I just read a report yesterday that 'evangelical Christian' teens delay having sex by 18 months, but then go on to be TWICE as likely to become pregnant because they do not use birth control. Using birth control is something that requires planning and a teen who has been taught that sex=bad refuses to admit that they plan to have sex (which is bad) and take comfort in the 'it just happened...' excuse. So they don't use birth control and get pregnant/STDs.

For another view on the Texas program and the intersection between public education/health and the insertion of religious values in public schools, one might find the dvd, "The Education of Shelby Knox," about Lubbock, TX, interesting.

They married to have sex and then later decided they really weren't a good life match.
That describes my parents and my ILs who would (and did) tell us that they got married to have sex. They thought they were in love, but they really were in lust. When you're inexperienced that is an easy mistake to make. Both marriages were miserable. I learned by watching my parents that just bec you want to sleep with someone doesn't mean you'll want to live with that someone. It's a very costly mistake to make and one, quite honestly, that I hope my dd doesn't make. I also hoped my sister didn't make that mistake bec she was hoping to be a virgin on her wedding night and when she took my advice to take the car out for a test drive, it turned out that her born-again, holier-than-thou, Mr. Values fiance was a S&M fetishist who expected her to be a "good Christian woman" and submit to his desires. And who, when she refused to be beaten, threw her into the bathroom and locked her in there for 2 days. As horrible as that was, luckily she found that out before their Caribbean honeymoon at an isolated resort. That too would have been a costly mistake.
 
I would not be in favor of doing any type of pledge signing. Our shool, unlike public schools here, does not even participate in the DARE program.

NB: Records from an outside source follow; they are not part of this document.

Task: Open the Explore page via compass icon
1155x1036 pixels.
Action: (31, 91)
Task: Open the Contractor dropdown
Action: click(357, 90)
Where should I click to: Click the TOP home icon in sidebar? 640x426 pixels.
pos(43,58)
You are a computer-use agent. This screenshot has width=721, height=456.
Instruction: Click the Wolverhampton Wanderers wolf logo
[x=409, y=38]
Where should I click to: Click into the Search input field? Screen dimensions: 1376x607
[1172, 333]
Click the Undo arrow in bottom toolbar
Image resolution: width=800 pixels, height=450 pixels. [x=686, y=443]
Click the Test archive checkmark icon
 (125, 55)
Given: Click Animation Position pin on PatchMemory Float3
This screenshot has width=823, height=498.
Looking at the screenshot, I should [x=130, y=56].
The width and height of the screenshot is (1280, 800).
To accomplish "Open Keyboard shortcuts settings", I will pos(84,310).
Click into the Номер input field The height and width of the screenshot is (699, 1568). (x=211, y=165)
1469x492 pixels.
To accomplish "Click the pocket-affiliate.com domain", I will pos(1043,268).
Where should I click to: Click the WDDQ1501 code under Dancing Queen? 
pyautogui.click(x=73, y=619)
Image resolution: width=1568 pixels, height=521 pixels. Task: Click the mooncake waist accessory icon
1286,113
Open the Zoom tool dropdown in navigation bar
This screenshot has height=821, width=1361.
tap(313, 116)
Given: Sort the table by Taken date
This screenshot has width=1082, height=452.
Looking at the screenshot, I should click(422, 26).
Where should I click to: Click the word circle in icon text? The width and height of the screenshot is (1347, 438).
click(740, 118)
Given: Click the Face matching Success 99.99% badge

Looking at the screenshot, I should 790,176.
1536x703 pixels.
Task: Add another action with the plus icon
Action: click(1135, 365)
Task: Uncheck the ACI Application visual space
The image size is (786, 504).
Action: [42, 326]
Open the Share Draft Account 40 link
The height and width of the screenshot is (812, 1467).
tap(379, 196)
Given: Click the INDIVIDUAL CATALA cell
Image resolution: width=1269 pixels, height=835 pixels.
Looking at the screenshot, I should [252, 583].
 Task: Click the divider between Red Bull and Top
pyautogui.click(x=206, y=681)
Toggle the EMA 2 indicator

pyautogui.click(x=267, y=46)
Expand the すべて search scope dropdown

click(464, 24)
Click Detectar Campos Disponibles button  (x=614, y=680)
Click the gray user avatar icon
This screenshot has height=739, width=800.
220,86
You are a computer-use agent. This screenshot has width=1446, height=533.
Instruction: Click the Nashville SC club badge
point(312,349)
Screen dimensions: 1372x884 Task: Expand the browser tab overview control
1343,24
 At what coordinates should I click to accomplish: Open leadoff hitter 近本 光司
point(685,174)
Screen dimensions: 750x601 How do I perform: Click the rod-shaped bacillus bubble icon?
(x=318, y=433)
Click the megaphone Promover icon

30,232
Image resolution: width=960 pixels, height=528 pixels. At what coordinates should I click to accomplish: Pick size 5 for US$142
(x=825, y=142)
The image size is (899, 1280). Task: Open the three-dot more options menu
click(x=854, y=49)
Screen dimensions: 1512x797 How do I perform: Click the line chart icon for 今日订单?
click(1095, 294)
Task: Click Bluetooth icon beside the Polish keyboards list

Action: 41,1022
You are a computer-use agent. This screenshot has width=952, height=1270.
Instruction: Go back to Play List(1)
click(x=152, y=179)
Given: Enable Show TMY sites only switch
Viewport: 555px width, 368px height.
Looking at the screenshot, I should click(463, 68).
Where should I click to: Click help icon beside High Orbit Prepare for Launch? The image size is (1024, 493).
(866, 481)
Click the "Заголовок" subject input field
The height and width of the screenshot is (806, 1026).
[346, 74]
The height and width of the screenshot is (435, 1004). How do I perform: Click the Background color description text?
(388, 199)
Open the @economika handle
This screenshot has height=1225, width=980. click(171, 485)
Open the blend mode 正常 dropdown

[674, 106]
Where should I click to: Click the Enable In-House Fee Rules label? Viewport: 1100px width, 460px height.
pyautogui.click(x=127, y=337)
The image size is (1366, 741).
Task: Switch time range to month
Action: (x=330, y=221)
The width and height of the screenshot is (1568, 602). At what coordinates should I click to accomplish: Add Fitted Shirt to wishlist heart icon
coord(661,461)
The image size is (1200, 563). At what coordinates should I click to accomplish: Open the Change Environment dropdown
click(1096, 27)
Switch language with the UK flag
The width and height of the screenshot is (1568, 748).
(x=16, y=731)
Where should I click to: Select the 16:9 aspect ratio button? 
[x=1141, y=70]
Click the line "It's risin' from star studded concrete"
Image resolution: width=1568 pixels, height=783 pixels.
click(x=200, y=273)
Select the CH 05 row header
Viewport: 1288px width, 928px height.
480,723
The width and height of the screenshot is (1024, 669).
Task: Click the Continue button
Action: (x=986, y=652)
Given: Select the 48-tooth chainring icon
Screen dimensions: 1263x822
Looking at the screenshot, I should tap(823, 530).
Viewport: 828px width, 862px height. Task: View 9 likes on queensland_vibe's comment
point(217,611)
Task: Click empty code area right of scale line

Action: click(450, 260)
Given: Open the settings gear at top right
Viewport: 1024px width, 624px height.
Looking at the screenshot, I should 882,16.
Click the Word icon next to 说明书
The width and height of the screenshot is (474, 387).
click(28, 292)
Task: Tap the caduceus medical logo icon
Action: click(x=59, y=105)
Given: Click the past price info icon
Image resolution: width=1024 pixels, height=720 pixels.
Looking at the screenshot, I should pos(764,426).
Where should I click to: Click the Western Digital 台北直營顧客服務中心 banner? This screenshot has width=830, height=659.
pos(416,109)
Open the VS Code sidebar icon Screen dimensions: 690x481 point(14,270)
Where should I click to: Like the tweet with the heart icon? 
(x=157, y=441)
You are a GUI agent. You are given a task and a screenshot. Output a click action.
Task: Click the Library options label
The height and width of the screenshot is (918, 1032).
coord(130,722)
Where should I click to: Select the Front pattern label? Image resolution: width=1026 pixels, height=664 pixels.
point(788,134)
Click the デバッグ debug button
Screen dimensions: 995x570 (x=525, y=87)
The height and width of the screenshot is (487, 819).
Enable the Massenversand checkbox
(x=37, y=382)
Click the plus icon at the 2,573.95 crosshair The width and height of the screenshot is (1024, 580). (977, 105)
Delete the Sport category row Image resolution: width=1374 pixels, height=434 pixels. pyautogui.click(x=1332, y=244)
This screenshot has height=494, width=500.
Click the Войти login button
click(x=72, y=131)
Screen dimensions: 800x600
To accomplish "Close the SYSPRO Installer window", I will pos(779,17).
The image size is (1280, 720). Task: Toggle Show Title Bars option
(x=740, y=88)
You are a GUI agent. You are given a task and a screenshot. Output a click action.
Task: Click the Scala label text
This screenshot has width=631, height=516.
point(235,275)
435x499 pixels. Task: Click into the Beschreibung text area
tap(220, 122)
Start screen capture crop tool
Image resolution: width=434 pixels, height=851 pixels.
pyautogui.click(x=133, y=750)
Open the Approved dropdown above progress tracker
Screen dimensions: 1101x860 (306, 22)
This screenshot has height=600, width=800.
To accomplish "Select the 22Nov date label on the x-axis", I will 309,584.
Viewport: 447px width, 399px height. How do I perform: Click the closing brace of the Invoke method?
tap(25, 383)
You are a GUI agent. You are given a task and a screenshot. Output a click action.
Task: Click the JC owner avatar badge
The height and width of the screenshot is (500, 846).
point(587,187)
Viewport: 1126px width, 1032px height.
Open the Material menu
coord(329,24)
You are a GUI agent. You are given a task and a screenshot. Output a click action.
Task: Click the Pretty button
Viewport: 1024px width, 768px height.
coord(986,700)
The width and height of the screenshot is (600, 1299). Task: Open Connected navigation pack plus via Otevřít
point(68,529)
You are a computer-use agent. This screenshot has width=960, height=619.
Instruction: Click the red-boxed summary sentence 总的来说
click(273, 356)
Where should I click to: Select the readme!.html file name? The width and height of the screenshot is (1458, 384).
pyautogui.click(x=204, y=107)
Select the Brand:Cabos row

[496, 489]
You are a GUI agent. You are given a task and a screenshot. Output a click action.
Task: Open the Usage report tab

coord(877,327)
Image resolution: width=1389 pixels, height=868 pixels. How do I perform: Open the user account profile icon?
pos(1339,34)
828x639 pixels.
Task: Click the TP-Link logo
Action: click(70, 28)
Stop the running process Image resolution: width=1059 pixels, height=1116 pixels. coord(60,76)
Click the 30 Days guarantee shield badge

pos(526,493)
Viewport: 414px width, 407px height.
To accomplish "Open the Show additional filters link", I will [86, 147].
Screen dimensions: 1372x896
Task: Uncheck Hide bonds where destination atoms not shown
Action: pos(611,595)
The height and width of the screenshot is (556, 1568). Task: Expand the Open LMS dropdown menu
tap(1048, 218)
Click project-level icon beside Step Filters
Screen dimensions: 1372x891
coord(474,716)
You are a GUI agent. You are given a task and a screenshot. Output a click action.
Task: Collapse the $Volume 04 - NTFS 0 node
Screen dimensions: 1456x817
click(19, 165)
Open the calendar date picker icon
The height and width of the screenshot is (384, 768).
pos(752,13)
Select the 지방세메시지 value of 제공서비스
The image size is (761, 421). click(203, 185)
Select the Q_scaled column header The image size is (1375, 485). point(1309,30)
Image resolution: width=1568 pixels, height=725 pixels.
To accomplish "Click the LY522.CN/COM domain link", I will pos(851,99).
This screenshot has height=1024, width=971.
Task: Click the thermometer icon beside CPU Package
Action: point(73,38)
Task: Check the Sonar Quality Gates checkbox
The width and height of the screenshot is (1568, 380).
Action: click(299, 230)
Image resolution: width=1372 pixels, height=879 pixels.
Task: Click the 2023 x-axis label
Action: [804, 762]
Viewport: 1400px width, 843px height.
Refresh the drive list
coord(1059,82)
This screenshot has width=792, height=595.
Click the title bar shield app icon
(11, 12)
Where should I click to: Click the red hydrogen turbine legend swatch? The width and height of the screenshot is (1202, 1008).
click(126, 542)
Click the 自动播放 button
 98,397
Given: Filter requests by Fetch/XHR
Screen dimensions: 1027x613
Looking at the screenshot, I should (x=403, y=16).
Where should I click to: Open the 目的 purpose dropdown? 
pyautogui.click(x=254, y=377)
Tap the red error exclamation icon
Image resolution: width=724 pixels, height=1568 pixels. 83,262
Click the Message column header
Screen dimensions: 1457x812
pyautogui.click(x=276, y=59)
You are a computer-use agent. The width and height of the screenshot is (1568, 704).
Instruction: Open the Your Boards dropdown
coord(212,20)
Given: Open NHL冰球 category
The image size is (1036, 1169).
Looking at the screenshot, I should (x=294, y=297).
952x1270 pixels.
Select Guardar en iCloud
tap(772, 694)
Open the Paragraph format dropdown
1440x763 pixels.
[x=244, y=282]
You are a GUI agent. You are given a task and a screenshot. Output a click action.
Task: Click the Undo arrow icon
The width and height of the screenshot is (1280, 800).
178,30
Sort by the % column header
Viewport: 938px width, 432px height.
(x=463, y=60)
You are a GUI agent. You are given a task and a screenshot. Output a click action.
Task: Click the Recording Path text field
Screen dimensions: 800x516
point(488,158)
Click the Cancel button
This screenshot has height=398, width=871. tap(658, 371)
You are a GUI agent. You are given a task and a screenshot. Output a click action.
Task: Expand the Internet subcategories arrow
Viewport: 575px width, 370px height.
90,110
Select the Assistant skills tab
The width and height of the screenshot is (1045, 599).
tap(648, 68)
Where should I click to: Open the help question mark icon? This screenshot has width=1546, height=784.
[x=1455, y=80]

I would prefer my DD not have sex before marriage but in the end she will make that choice for herself.
 
However, our Unitarian Universalist church teaches OWL ("Our Whole Lives") which is a sex-ed program that includes physical, emotional and spiritual aspects of sex. It is a program that is well regarded nationally, and Newsweek, when they did an article on teenage sex, mentioned that, statistically, fewer teens who take this program become pregnant then all others. That I look forward to my daughter taking.

My 10 year old is taking OWL now in our UU church. In our church they offer it two years, once in 5th and again in 7th grade. I think that's a very good idea, as kids understand this stuff at different levels.

OWL is awesome, just awesome. Dd comes home and asks lots of questions, so we've been talking about sex a lot. It's been a wonderful experience, and I'm pretty sure that she'll feel comfortable talking to me about sex in the future.
 
I just read a report yesterday that 'evangelical Christian' teens delay having sex by 18 months, but then go on to be TWICE as likely to become pregnant because they do not use birth control. Using birth control is something that requires planning and a teen who has been taught that sex=bad refuses to admit that they plan to have sex (which is bad) and take comfort in the 'it just happened...' excuse. So they don't use birth control and get pregnant/STDs.

These are the same statistics that were shared at a Christian conference on HIV that I attended a month or two ago. It's why,even as a Christian I do NOT support abstinence only education.